When all around them, everyone had gone woodcut-crazy, from Emil Orlik with his raw Ruthenian peasants to Carl Thiemann and his dandified cockeral and on to LH Jungnickel and a zoo-full of hyperactive maccaws, Leo Frank went down the road of refined and understated landscape. Now, this should suit a British collector such as myself, and I admit I would like to own the first woodcut you see here (in fact, another version, in awful condition, as you can see below, came up recently on British ebay), but at the end of the day, with quite alot of his prints, I just think there's something missing, and it's not just a keyblock.
I think one thing that appeals is the woodcut feel it has. As so often with British colour woodcuts, you can see the way the medium has been applied in the foreground, and there is a tactful use of the keyblock, and a subtle massing of colour that wouldn't be out of place in an English watercolour. I was surprised to see Herbstnachmittag, below, was dated as early as 1908. It was the year of the great Kunstschau in Vienna, when Jungnickel had only just begun to exhibit woodcuts. But Jungnickel wasn't Viennese. He wasn't even Austrian by birth. Nor were Orlik, Thiemann or Klemm. Frank, though, was a local. What we have in the woodcuts is somewhere. And if isn't Austria, then it's Italy. And when not there, we move on to Egypt. But one place we never visit is Japan. Too modish by far.
Along with his twin brother, Hans, he studied first at the Kunstgewerbeschule, or School of Applied Arts, before moving on to the Academy of Fine Art where they presumably studied painting, pure and simple. It was the standard thing to do, if you proved you had the talent. (Even Egon Schiele took that course to fine art martyrdom). Leo's woodcuts owe less to the emphatic rather abstract style of the Secession than his brother's do. He's also less varied in his approach. He takes a course that blends various styles and trends to come up with work that is sensitive to the effects of light and yet decorative, as other people eventually did, many of them, as it happens, in Britain.
How far either of the brothers had an effect on British printmaking is hard to say. Hans exhibited six prints with his British colleagues in 1913, and both brothers exhibited their work in Britian throughout the twenties and thirties. (They were so respected, their work was on show in Birmingham after the outbreak of the second war). It was also available from print-dealers here soon after the first war. The elegant trees that come up time again in Leo Frank, became a standy-by for many British printmakers from the twenties onwards.
You can see how easy it would be to switch alot of this to Sussex or the Isle of Wight. Frank had an interchangeable manner. He re-uses elements - the soft skies, the floating birds, the floating trees - to bring off his aerial enchantment. He suggests, it isn't too exact, nor too demanding. It might have offered a way out. In England we were cowed by French art, above all by the drawing of Ingres. But Frank wasn't Royal College or the Slade, and that's for sure.

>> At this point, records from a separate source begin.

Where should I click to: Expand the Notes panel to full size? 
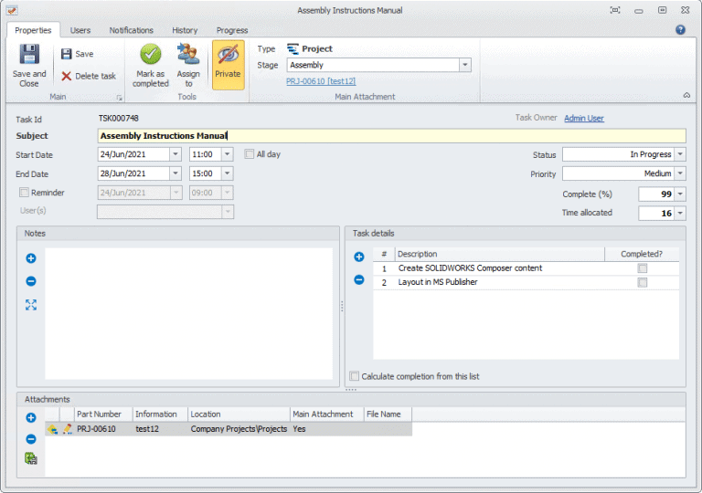click(31, 305)
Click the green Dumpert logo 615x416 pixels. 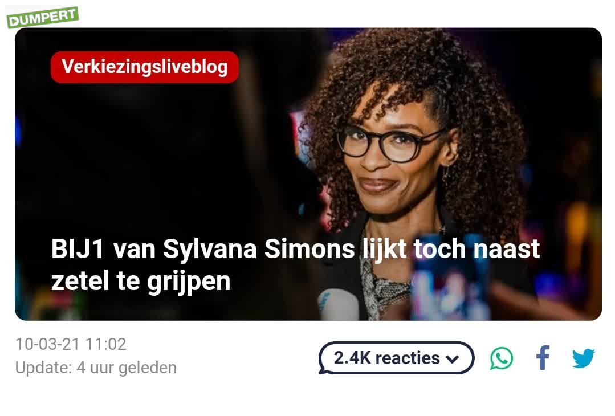coord(42,17)
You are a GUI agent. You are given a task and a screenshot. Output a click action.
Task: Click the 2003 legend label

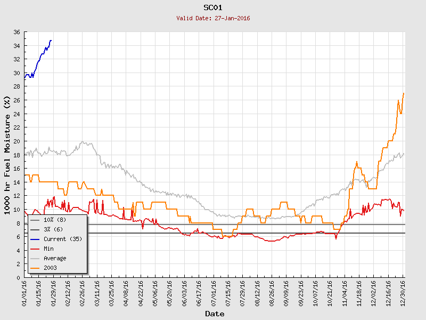[50, 268]
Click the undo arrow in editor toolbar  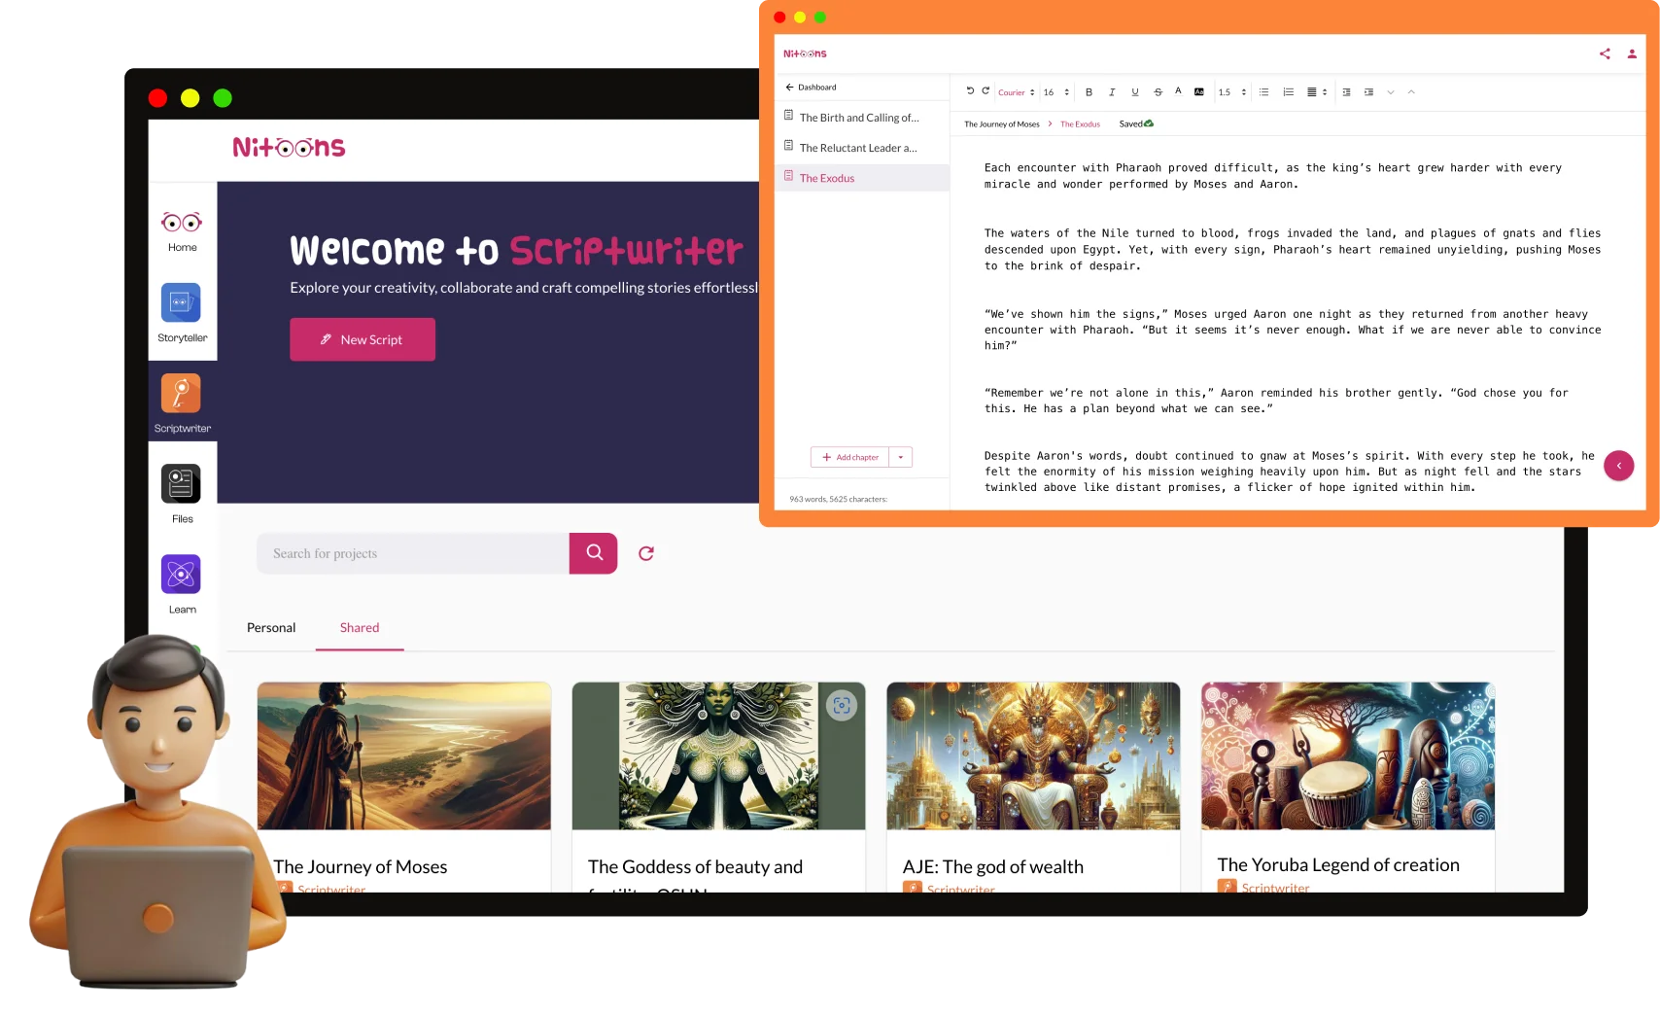coord(970,91)
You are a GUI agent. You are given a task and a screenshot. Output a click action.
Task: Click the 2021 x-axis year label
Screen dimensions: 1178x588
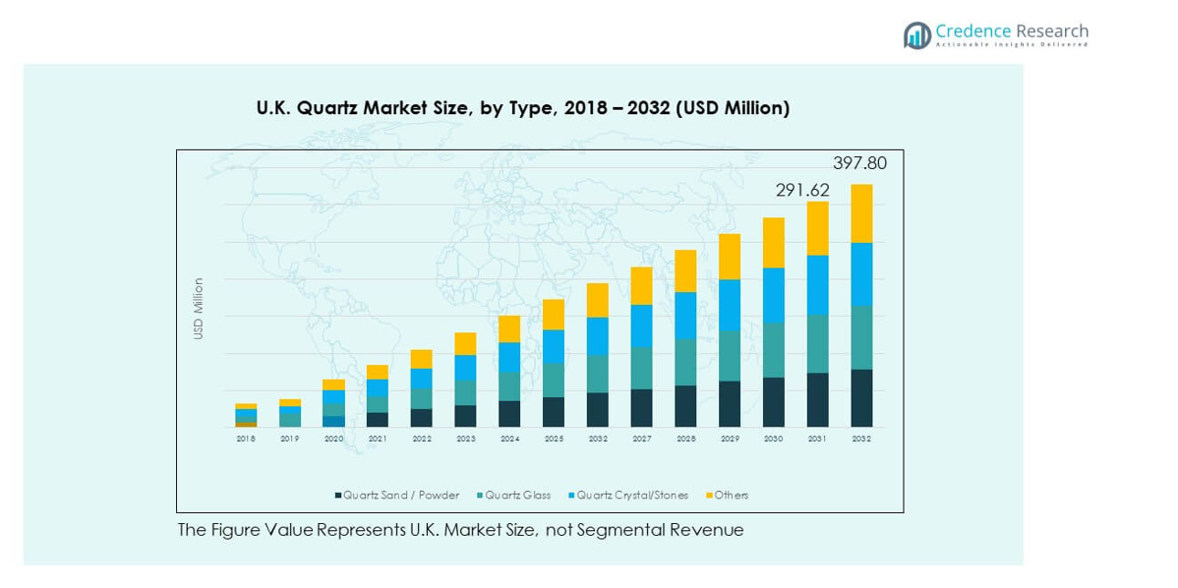pos(378,439)
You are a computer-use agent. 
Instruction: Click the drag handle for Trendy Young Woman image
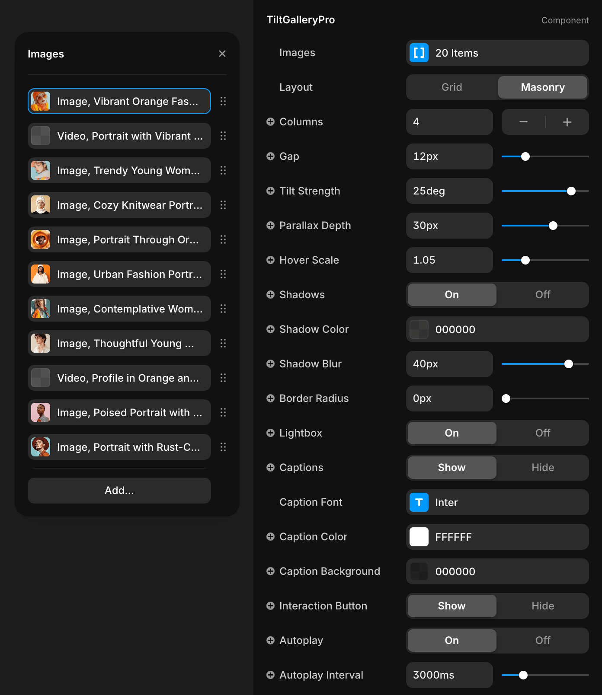coord(223,170)
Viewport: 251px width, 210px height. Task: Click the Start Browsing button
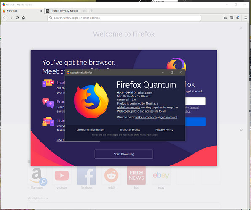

But you could also convert Berkshire to Capri. If Frank didn't know William Giles' September Moon (see the post) before he made this last delicate print, I'd be surprised. It was a two-way thing, I suspect, for many of them. Both brothers' prints often look like aquatints, and the way Leo abandonned the keyblock so early on in his career could well be a lesson he had learned from Giles who was articulate enough not too need one.